J’insiste également sur un autre point, à savoir notre capacité à travailler avec nos partenaires du Conseil de sécurité. La valeur ajoutée des Nations unies, c’est que l’institution vaut mieux que la somme des États qui la composent, à condition toutefois que les membres du Conseil de sécurité – et notamment les membres permanents – parviennent à s’entendre. Or c’est compliqué. Sur certains sujets – et c’est malheureusement le cas pour la Syrie –, nous ne somme pas en mesure de prendre des décisions permettant d’aboutir à un processus de paix. Quant aux sujets sur lesquels le dialogue reste possible, les échanges ne sont pas non plus exempts de tensions – je pense entre autres à la question des sanctions ou à certaines prises de position que certains de nos partenaires, notamment les Russes et les Chinois, considèrent comme de l’ingérence, au Burundi, par exemple. Travailler quotidiennement avec ces partenaires pour tenter de surmonter ces difficultés partout où cela est possible nous impose donc des efforts toujours accrus.
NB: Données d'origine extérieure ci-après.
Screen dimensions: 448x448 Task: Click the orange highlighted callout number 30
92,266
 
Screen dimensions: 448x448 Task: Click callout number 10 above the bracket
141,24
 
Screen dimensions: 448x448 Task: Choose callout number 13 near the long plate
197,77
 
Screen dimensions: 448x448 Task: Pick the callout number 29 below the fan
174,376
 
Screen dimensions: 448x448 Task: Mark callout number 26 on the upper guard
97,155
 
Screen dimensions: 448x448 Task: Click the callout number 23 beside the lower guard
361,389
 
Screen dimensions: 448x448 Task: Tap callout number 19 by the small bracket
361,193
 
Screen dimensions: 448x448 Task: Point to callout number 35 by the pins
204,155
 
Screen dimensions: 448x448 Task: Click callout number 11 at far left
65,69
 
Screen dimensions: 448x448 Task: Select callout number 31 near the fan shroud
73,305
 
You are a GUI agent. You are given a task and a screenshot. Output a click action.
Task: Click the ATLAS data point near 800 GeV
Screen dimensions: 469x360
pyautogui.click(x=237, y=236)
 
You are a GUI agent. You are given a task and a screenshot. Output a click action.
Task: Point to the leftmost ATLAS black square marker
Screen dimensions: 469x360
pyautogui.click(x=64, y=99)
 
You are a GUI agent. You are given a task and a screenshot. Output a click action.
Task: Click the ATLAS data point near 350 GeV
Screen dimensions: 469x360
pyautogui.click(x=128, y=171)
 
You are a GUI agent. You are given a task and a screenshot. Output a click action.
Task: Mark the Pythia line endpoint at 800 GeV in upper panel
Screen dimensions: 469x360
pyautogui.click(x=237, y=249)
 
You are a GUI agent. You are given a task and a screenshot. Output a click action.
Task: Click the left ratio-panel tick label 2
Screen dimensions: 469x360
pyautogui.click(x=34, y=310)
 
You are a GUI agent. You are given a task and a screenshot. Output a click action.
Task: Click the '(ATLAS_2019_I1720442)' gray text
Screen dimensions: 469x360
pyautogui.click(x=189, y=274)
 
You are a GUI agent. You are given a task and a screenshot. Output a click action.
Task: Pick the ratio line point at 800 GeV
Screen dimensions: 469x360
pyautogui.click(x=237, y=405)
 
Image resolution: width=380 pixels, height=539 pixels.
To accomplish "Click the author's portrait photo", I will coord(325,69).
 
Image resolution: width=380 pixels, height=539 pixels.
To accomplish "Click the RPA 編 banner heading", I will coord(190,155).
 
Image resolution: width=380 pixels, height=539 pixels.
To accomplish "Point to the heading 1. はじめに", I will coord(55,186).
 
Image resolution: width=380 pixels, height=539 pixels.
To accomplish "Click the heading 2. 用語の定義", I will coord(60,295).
Vous avez évoqué le terrorisme. Il s’agit pour le coup d’un ciment important qui fédère les membres du Conseil de sécurité. La lutte contre le terrorisme emporte l’unanimité et nous permet de travailler non seulement sur cette menace directe mais également sur les crises susceptibles de la nourrir. Je pense notamment à la crise malienne, dans laquelle la France a, dès le début, pris l’initiative et à propos de laquelle nous avons pu obtenir un consensus, en faisant valoir la menace terroriste dont la situation était porteuse.

J’aimerais pouvoir en dire autant de la Syrie, compte tenu de la menace terroriste qui pèse sur nous. Malheureusement, ce n’est pas le cas. Je ne reviendrai pas sur ce qui a conduit à cette situation : l’engagement russe subitement accru aux côtés du régime, le retrait américain à certains moments cruciaux, doublé d’un refus de s’engager sur le terrain, à quoi il faut ajouter, pour parler clair, le manque de cohésion de l’opposition non terroriste, à la fois au plan politique et sur le terrain. Si l’on considère de surcroît le jeu complexe des différents acteurs régionaux, on aboutit à un tableau particulièrement sombre.

La phase qui s’ouvre pour l’heure est une période d’atonie ou de transition que le régime syrien et ses soutiens entendent mettre à profit pour modifier le rapport de forces en leur faveur et pouvoir ainsi aborder en position de force l’étape suivante, qui débutera avec l’entrée en fonction de la nouvelle administration Trump. C’est dans ce contexte que nous assistons à une intensification de leur action militaire, notamment à Alep.

Que pouvons-nous faire dans ces conditions ? Pour ce qui concerne notre action dans le cadre des Nations unies, nous pouvons préparer l’avenir, c’est-à-dire les conditions qui mettront fin à l’impunité pour ceux qui se sont rendus coupables de crimes graves. Nous devons également continuer d’user de notre position au Conseil de sécurité pour exiger à la fois la cessation des hostilités et l’acheminement de l’aide humanitaire.

C’était l’objectif du projet de résolution que nous avons déposé au Conseil de sécurité et qui a réuni le soutien de onze membres, mais s’est vu opposer le veto de la Fédération de Russie. Il est clair que la position russe est minoritaire et que notre message, qui exige, conformément au droit international, que l’aide humanitaire puisse être acheminée sans entraves et que soient respectées les résolutions du Conseil de sécurité prévoyant la cessation des hostilités et une transition politique, recueille l’adhésion de la plupart de nos partenaires.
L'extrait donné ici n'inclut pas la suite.